**WHAT IS EXPECTED**
Print the lines below word for word, leaving out the pictures.

**DATASET EXTRACT**
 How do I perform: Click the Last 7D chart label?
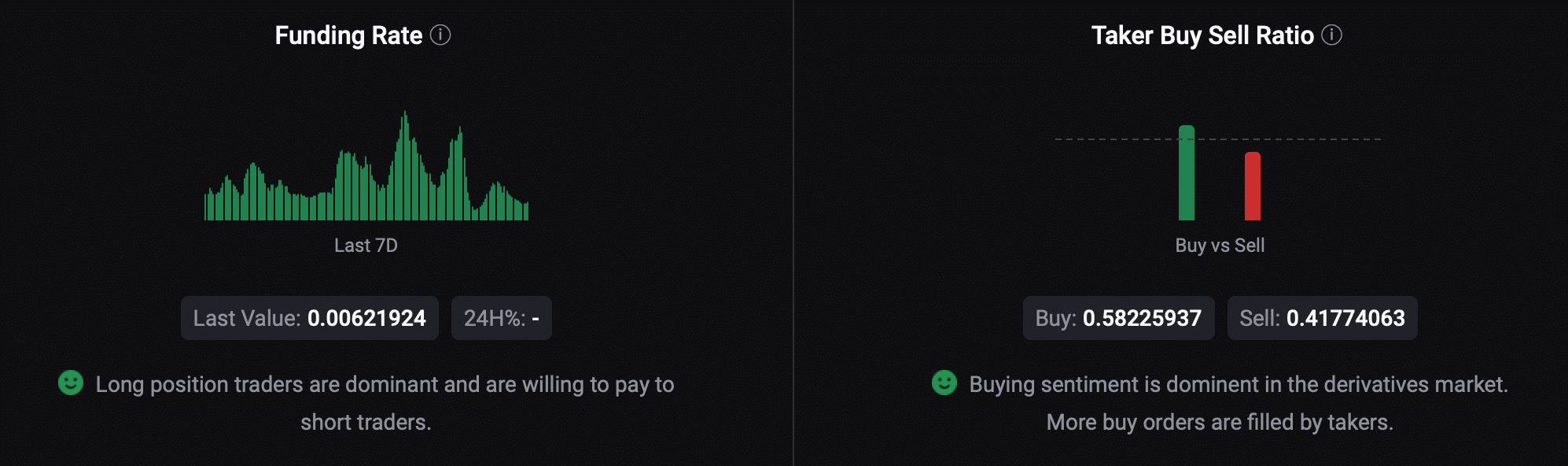coord(366,246)
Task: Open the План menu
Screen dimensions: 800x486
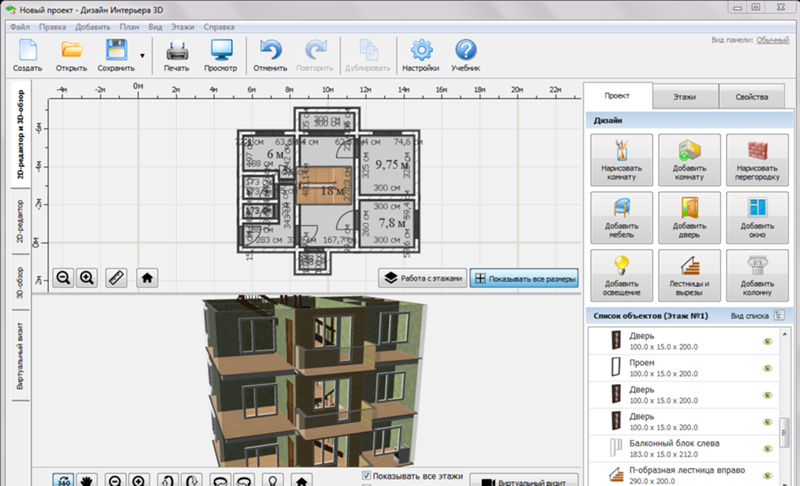Action: click(130, 26)
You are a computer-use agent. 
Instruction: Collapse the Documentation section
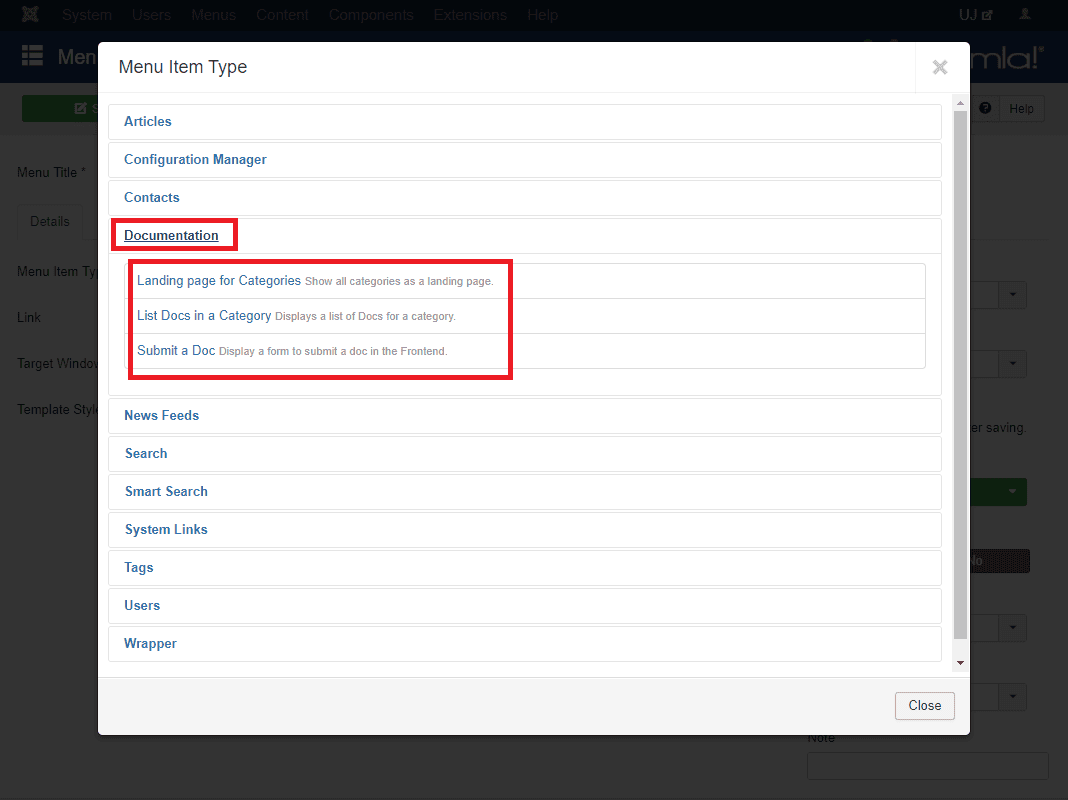click(171, 236)
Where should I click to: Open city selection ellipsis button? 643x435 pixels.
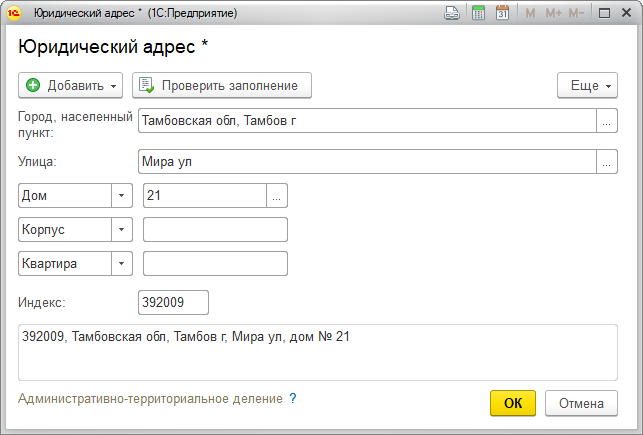tap(607, 121)
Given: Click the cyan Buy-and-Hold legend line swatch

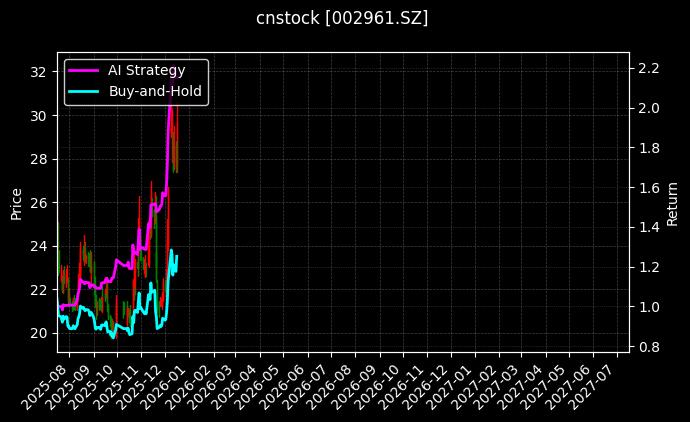Looking at the screenshot, I should point(83,91).
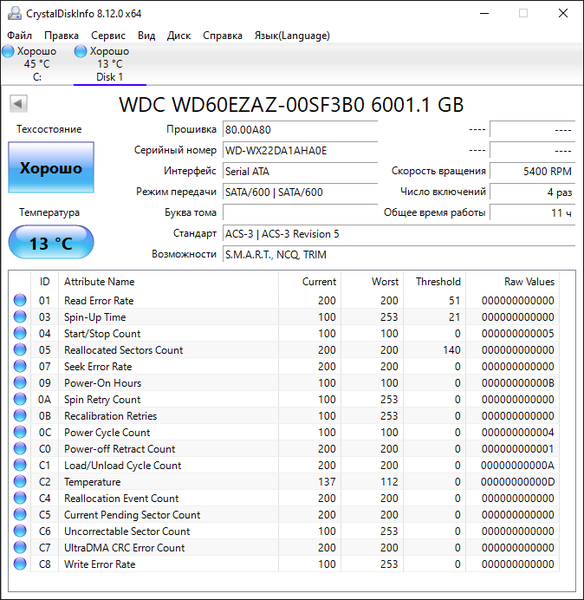Click the Raw Values column header

coord(529,282)
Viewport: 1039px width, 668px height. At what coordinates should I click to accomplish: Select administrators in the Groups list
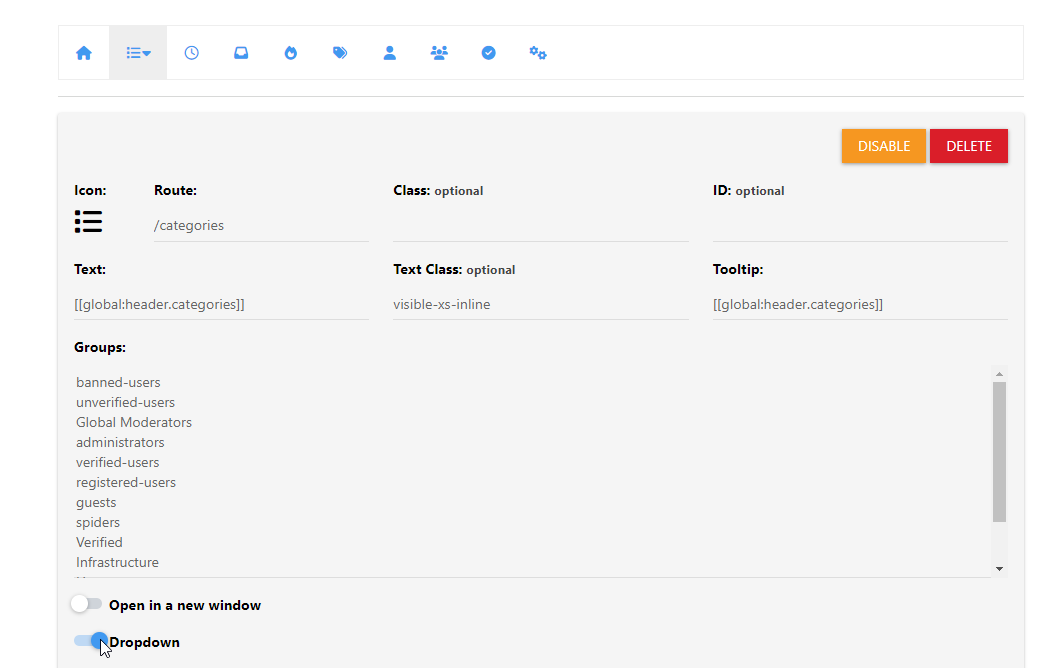pos(120,442)
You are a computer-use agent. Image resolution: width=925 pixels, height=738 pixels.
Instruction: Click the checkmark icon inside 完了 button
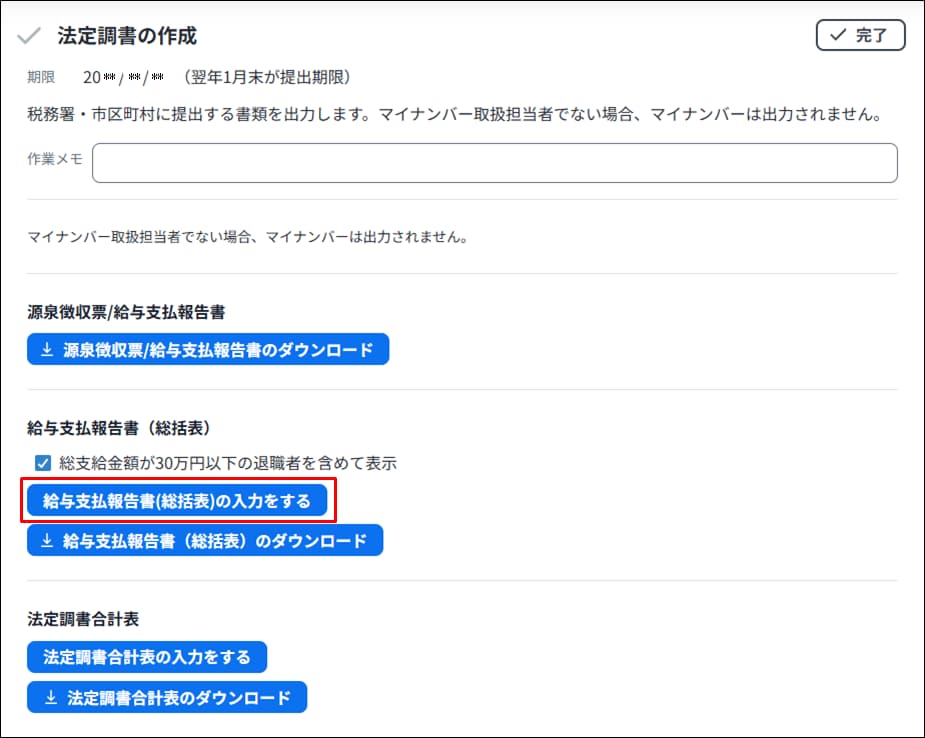pyautogui.click(x=837, y=35)
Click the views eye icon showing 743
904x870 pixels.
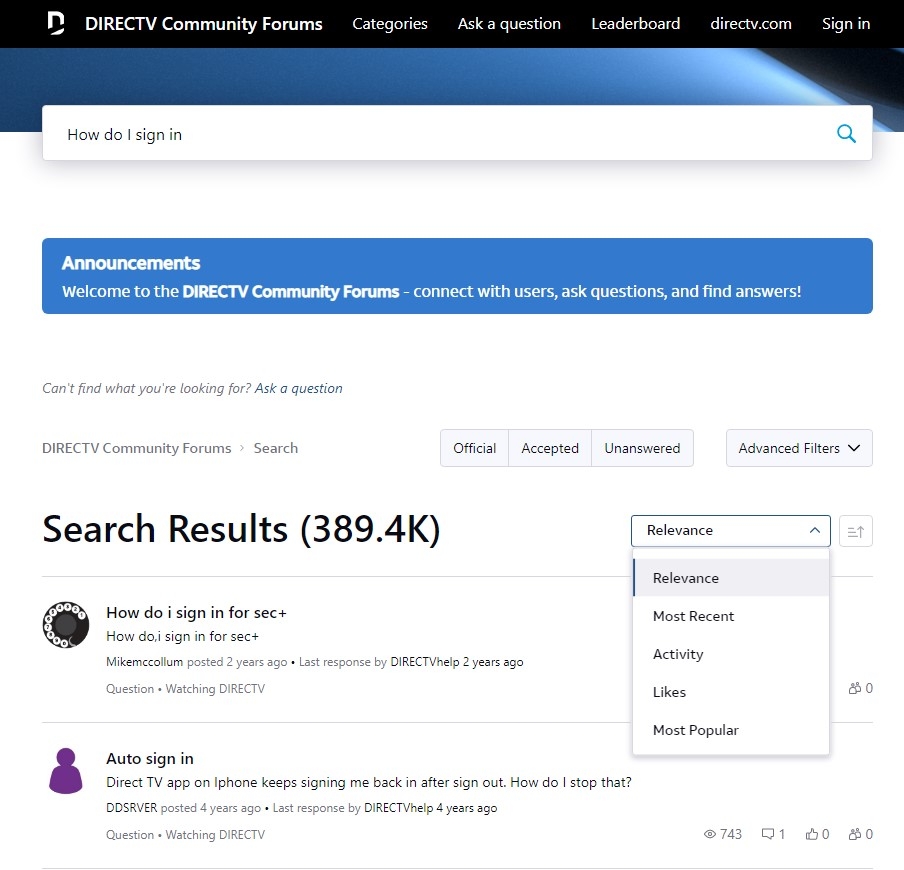click(710, 834)
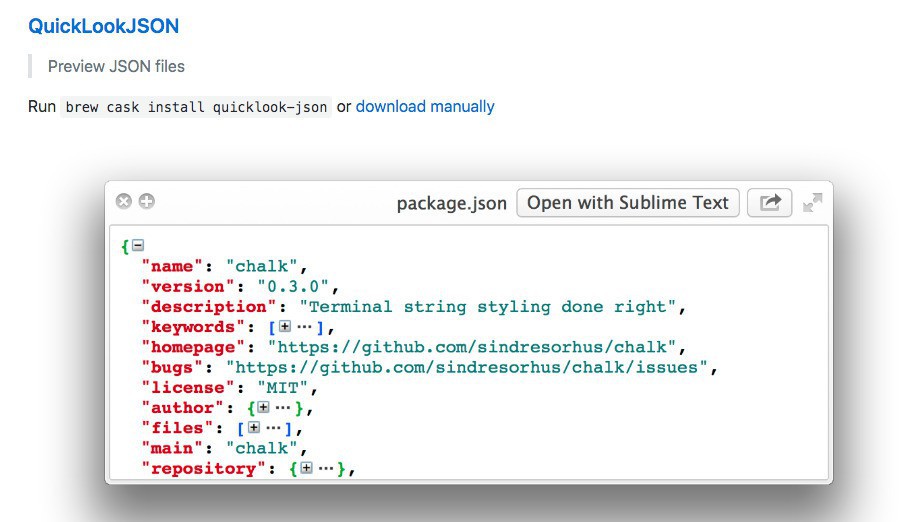
Task: Click the round plus button beside close
Action: (x=146, y=202)
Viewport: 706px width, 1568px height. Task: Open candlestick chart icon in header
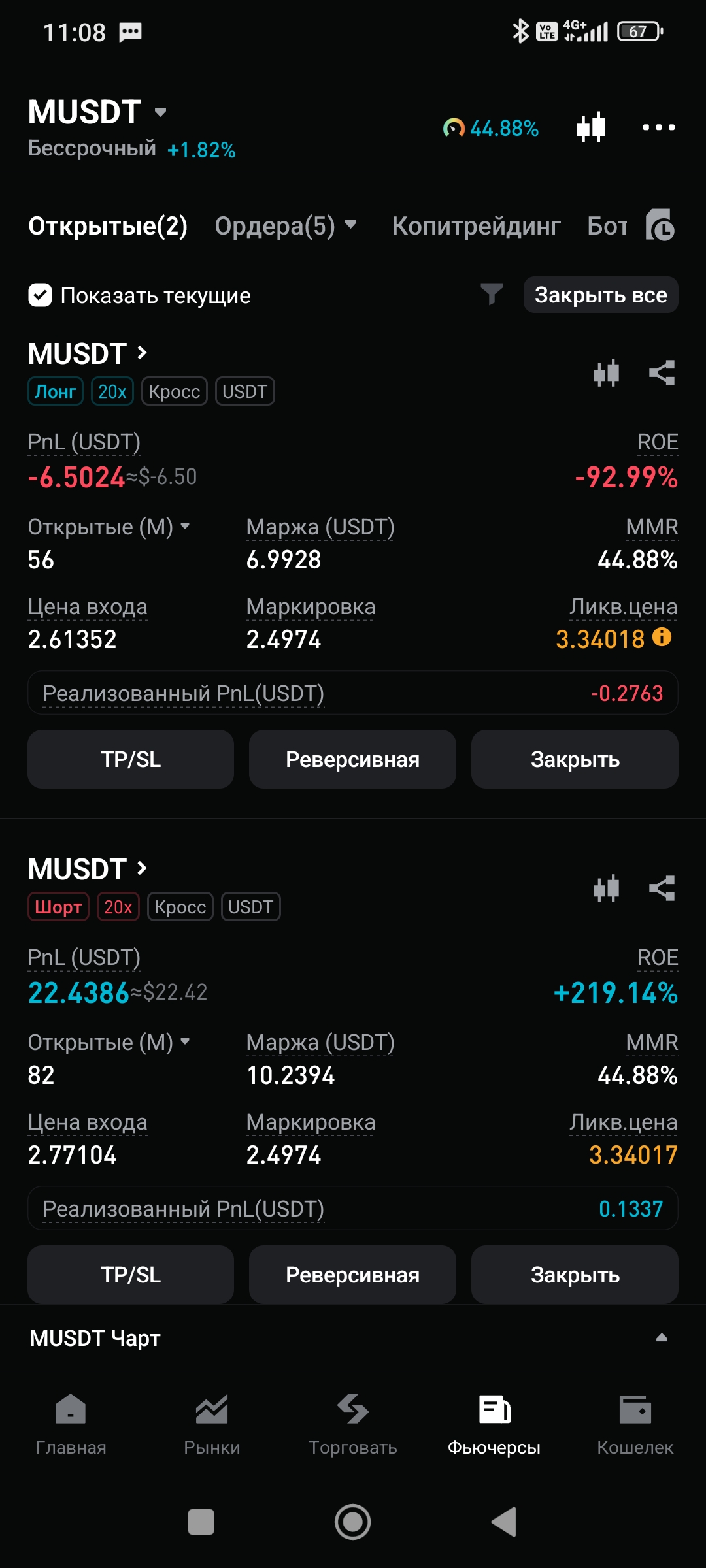(591, 127)
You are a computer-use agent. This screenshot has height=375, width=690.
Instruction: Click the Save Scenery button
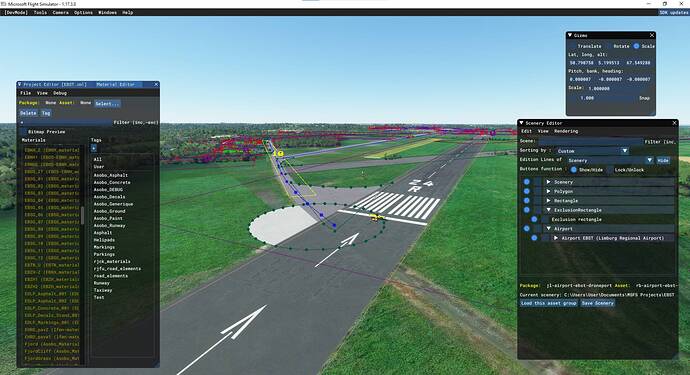[x=597, y=303]
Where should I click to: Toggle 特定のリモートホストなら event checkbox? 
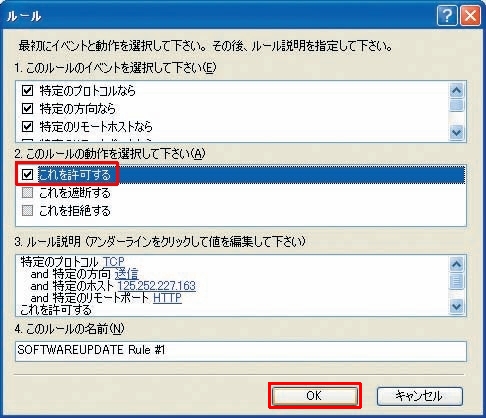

**EXERCISE RESPONSE**
 How do I perform: Click the Last 7D chart label?
coord(366,246)
Task: Open the План menu
Screen dimensions: 800x486
Action: click(130, 26)
You are a computer-use agent. 
Instruction: Collapse the Documentation section
click(171, 236)
Where should I click to: Open city selection ellipsis button? 643x435 pixels.
tap(607, 121)
Given: Click the cyan Buy-and-Hold legend line swatch

Looking at the screenshot, I should point(83,91).
Click the Raw Values column header

coord(529,282)
Viewport: 1039px width, 668px height. At what coordinates should I click to accomplish: Select administrators in the Groups list
pos(120,442)
You are a computer-use agent. Image resolution: width=925 pixels, height=738 pixels.
Instruction: Click the checkmark icon inside 完了 button
pyautogui.click(x=837, y=35)
Click the views eye icon showing 743
904x870 pixels.
click(710, 834)
Task: Click the round plus button beside close
Action: (x=146, y=202)
Viewport: 706px width, 1568px height. Task: Open candlestick chart icon in header
(591, 127)
You are a computer-use agent. This screenshot has height=375, width=690.
Instruction: Click the Save Scenery button
[x=597, y=303]
Where should I click to: Toggle 特定のリモートホストなら event checkbox? 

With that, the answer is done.